Sunday, December 10, 2017

Doing adaptations well or badly

Why not talk about this a bit? There's been a lot of adaptations over the years, and I don't just mean film and TV.  The Shadow started as a radio theater host character, and was spun off into his own show, with books, comics, and film following. Recently, Castalia House has announced an adaptation that may be their first foray into their alternative comics distribution model. 

Personally, I don't have any excitement for this, though I know the series has people that love it. Whether that will translate to folks buying comics, we'll see. They also mention a Lovecraft Noir series and a military science fiction series possibly being adapted. I think the Lovecraftian may work, and I'm confident the milsf books will if and when they happen.

For an adaptation to do well and be good are, of course, two very different things. In comics, I've seen adaptations of opera that are amazingly beautiful, but they lack the music.

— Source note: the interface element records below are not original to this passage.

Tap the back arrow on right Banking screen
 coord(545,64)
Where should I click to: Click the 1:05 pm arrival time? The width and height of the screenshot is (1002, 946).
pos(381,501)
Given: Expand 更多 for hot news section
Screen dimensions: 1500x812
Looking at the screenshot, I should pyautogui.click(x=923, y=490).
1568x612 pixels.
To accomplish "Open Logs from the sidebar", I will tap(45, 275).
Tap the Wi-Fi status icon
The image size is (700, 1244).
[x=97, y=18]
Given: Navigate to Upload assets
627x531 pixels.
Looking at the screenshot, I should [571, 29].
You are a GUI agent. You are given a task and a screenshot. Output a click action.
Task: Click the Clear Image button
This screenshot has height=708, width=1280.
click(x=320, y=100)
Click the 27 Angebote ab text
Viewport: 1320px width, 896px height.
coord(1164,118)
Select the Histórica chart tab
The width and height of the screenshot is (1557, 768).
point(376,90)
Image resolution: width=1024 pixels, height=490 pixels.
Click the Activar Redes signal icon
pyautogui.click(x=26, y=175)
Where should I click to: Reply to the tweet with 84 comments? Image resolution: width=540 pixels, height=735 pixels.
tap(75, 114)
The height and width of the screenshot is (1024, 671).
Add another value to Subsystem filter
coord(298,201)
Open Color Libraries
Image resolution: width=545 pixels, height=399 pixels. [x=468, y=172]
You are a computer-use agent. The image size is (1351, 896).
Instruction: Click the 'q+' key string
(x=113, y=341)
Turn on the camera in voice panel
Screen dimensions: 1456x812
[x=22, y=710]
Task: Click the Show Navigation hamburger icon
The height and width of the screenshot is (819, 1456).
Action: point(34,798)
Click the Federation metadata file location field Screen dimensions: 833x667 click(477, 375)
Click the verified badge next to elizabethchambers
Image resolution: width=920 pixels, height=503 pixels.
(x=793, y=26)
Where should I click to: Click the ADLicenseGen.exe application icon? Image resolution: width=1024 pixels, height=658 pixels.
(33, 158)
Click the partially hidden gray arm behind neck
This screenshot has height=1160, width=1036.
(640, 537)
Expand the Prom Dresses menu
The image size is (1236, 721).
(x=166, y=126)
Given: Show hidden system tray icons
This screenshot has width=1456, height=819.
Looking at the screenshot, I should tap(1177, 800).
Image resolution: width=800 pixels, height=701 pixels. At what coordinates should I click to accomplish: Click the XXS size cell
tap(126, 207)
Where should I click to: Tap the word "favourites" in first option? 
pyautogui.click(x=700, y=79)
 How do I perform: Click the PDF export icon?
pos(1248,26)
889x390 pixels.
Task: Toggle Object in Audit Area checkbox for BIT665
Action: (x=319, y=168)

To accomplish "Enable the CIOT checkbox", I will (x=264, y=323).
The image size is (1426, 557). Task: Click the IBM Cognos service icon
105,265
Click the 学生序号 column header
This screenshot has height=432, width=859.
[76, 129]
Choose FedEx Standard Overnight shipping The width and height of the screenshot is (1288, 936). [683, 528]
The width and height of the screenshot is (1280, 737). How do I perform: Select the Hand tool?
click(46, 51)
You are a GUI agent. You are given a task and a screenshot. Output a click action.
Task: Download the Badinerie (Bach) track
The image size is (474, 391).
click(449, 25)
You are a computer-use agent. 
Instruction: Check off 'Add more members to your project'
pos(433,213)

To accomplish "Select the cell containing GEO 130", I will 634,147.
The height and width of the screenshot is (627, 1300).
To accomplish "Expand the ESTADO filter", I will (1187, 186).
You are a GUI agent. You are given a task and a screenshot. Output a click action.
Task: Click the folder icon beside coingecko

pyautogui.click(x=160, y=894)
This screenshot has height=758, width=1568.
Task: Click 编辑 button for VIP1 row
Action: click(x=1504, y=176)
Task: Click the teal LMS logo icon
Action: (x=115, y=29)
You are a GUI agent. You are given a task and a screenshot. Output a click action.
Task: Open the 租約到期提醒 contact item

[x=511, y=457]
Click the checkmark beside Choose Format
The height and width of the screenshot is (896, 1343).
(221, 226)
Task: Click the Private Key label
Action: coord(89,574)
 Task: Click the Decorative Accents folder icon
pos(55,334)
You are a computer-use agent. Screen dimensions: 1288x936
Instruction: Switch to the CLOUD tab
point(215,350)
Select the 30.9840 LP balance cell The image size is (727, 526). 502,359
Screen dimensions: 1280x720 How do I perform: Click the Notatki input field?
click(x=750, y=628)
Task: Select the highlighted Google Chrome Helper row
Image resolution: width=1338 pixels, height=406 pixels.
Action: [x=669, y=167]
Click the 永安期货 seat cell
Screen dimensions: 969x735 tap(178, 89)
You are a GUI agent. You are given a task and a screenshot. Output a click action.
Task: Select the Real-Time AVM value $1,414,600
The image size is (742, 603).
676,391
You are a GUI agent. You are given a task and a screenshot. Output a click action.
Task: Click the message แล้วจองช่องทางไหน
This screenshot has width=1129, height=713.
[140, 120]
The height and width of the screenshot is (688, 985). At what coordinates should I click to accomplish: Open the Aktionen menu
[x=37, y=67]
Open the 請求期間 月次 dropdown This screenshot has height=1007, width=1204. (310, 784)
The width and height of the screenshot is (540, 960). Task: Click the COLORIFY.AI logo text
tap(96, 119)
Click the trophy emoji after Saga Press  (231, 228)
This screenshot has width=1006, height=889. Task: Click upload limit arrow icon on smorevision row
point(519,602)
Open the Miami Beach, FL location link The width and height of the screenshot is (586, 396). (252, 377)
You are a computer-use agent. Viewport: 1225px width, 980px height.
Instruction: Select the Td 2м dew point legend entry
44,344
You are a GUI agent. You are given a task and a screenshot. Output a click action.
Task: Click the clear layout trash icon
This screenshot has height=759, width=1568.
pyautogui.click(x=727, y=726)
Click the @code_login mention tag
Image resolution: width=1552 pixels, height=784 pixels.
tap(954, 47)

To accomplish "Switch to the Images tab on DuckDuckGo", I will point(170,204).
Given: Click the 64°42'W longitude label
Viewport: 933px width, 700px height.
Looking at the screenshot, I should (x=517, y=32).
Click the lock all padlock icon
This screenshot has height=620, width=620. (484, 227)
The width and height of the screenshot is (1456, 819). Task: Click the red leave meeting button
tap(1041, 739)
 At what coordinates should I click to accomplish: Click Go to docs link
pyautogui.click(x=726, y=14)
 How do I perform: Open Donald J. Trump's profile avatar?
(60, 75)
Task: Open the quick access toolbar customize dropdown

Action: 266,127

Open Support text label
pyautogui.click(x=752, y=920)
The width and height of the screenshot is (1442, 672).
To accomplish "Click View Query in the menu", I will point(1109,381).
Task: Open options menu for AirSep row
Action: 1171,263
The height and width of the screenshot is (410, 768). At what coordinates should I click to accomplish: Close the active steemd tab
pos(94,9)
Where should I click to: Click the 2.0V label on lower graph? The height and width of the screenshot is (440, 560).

There's also been so many comics adaptations of movies that are just lazy that it's ridiculous. 

One thing that I can guarantee is disastrous in adapting a property is not having a coherent version of it. My best example would be the Jonah Hex movie, which opened with a great animatic. One of the big issues was the fact that there was no one version of the character or type of story they wanted to tell, and instead tried to mix up the weird west and regular western versions of the character, and landing in a disjointed semi-weird, semi-regular version with a twist of steampunk.

So what works? Start with knowing and respecting the work. That's why Henry Cavill fails as Superman, there's no respect for the history or mythos of the work. Oh, you can point to Superman Year One, but even that has Superman as more human than these. 

Look at the origins, and I don't mean Krypton. His planet of birth matters for the scale of what he is capable of, but not the directions he chooses. No, his origins are not as Superman, but Clark Kent from Smallville, Kansas. Not the show, the place, and what that means, which is mostly beyond anyone in the film industry anymore. No culture of faith, instead he's taught to sacrifice others rather than self.  

Maybe if there was a better cultural awareness instead of coastal elite smugness, they could move beyond playing to their social justice ideals. Nah. Keep playing, guys, you're making huge openings for everyone that wants better stories.

When you play Social Justice, the world loses.